International credit rating agency Fitch Ratings has warned that it may reassess US banks with “significant” cryptocurrency exposure negatively.
“Stablecoin issuance, deposit tokenization and blockchain technology use give banks opportunities to improve customer service. They also let banks leverage blockchain speed and efficiency in areas such as payments and smart contracts,” Fitch said, adding:
“However, we may negatively re-assess the business models or risk profiles of U.S. banks with concentrated digital asset exposures.”
Fitch stated that while regulatory advancements in the US are paving the way for a safer cryptocurrency industry, banks still face several challenges when dealing with cryptocurrencies.
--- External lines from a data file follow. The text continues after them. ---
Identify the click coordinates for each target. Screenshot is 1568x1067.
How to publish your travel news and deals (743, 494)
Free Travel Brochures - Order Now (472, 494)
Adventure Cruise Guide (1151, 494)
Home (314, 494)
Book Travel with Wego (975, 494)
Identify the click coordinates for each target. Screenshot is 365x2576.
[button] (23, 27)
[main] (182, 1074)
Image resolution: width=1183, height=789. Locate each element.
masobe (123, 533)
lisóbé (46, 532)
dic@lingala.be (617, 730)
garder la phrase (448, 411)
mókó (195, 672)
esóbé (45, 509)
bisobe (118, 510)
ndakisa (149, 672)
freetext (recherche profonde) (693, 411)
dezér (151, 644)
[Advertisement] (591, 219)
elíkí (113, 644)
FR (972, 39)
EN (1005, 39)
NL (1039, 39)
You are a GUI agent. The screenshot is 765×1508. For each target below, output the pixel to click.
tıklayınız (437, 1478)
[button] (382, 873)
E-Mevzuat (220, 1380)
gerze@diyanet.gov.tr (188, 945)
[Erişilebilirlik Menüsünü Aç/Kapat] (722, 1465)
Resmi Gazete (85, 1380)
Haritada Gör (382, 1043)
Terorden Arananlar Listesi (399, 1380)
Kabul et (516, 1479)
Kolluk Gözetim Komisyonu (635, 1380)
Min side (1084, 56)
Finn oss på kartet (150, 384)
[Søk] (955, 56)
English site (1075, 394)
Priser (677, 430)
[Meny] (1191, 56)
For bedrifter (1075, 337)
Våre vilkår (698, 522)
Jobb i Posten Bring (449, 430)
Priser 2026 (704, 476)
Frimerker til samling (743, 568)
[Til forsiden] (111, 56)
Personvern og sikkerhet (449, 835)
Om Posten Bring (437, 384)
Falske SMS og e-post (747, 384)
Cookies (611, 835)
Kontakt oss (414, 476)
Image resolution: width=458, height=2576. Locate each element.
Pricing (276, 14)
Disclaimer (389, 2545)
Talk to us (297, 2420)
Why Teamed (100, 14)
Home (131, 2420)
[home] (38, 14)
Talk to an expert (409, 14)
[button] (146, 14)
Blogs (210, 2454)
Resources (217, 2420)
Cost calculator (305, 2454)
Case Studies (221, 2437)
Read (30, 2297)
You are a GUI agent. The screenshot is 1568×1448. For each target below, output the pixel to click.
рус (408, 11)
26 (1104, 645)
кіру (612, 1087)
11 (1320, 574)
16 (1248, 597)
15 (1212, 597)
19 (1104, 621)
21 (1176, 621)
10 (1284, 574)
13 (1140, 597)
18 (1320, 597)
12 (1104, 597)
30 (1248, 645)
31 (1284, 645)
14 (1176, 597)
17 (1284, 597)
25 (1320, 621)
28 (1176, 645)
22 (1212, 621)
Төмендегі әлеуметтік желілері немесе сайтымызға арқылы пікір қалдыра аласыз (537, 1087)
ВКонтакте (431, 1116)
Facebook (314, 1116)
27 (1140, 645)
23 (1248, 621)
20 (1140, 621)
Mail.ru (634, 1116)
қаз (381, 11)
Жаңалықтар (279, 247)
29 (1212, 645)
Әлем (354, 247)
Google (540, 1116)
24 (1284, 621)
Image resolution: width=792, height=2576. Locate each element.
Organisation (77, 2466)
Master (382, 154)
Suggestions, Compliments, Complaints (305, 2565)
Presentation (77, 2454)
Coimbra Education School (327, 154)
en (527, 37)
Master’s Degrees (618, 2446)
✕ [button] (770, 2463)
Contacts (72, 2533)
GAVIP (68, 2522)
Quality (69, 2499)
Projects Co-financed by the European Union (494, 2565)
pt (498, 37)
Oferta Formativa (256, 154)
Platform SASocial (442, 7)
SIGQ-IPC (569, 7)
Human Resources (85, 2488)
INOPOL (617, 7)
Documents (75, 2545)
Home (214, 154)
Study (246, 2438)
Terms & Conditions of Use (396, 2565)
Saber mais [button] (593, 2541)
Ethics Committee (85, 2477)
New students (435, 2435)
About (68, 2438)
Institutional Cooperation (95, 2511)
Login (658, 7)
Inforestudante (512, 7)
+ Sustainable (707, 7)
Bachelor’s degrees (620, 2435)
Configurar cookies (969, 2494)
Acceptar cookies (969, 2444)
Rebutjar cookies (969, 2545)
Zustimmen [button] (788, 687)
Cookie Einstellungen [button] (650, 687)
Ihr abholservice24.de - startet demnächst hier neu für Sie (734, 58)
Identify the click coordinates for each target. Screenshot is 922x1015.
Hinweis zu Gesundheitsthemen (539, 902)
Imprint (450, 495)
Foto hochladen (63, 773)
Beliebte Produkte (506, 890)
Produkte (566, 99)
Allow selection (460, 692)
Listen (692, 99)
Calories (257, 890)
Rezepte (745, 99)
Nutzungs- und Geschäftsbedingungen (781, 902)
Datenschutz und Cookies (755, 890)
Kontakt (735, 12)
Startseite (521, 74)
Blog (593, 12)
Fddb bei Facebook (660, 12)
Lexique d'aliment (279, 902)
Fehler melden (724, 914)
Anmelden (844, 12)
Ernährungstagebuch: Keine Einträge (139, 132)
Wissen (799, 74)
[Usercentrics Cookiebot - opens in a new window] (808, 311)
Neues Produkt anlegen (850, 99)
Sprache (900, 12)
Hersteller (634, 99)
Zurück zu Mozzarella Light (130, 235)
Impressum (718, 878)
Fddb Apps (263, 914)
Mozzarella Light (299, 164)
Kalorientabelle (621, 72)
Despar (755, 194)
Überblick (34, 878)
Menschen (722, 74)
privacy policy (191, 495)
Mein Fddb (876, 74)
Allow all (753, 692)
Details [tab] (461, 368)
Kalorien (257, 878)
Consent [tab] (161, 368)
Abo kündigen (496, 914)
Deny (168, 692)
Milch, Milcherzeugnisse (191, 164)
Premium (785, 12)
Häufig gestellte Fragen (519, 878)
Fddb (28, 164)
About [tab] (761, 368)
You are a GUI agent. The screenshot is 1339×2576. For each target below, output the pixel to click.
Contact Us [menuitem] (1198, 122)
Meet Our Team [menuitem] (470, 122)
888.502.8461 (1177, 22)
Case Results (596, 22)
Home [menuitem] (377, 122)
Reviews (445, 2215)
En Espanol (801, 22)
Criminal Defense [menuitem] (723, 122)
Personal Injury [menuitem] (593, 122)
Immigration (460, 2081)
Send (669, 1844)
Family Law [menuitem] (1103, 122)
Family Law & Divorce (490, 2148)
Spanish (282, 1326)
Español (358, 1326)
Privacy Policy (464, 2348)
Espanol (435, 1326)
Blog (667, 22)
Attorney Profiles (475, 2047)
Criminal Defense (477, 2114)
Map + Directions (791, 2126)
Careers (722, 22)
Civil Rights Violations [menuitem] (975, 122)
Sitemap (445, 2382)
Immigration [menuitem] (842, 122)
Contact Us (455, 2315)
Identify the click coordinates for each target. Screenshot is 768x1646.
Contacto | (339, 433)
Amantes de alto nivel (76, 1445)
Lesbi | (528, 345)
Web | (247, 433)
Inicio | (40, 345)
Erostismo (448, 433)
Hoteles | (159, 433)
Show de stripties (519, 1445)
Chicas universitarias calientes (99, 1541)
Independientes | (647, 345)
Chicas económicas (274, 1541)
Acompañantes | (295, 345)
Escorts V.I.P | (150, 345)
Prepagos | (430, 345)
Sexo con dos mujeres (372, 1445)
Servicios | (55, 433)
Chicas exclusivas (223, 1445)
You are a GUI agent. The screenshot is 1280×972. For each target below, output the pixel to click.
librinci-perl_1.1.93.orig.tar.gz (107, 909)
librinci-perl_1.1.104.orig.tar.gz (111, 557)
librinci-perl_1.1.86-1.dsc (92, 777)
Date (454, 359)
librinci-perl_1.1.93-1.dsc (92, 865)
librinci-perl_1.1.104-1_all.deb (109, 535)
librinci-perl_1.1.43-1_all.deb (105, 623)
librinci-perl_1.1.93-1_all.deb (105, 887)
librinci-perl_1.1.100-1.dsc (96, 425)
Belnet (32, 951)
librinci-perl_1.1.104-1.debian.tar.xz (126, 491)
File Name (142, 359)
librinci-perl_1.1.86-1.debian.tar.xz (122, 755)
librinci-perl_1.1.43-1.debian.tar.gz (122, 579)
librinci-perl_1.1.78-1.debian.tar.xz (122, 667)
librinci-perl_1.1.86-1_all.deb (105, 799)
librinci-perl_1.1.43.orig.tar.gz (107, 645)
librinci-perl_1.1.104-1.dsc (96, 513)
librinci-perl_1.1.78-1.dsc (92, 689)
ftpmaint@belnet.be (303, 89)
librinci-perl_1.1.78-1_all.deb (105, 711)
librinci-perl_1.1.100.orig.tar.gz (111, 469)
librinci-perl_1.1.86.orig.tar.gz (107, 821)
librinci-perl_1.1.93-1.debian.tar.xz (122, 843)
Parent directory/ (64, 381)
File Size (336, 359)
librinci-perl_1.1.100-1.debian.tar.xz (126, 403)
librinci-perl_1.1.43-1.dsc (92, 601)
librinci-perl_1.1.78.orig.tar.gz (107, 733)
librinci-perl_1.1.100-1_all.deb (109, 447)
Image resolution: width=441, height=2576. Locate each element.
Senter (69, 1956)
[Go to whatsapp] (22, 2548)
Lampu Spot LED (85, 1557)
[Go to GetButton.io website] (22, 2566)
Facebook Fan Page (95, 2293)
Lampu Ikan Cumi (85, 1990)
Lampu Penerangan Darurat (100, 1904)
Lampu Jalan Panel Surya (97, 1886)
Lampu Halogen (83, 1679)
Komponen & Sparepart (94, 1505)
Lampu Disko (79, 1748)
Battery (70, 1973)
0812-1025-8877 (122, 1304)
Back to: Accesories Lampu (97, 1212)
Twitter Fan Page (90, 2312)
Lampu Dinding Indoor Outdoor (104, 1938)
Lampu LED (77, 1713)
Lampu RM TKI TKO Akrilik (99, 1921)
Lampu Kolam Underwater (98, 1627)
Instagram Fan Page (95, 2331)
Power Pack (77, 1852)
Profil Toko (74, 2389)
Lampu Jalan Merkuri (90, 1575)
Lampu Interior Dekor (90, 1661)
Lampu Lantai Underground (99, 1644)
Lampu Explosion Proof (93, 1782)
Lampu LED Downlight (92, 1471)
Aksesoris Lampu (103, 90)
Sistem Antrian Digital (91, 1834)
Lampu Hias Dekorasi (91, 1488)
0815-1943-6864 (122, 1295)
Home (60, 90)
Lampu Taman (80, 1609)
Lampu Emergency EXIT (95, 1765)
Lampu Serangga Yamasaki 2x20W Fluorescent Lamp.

As such, Fitch’s downgrading the ratings of a bank with significant crypto exposure could result in lower investor confidence, higher borrowing costs and challenges to growth.
The report highlighted that several major banks, including JPMorgan Chase, Bank of America, Citigroup, and Wells Fargo, are involved in the crypto sector.
Fitch highlights systemic stablecoin risks
“Financial system risks could also increase if adoption of stablecoins expands, particularly if it reaches a level sufficient to influence the Treasury market.”
“High penetration of USD-linked stablecoins in particular can weaken monetary transmission, especially where pricing and settlement increasingly occur outside the domestic currency,” Moody’s said.
“This creates cryptoization pressures analogous to unofficial dollarization, but with greater opacity and less regulatory visibility,” it added.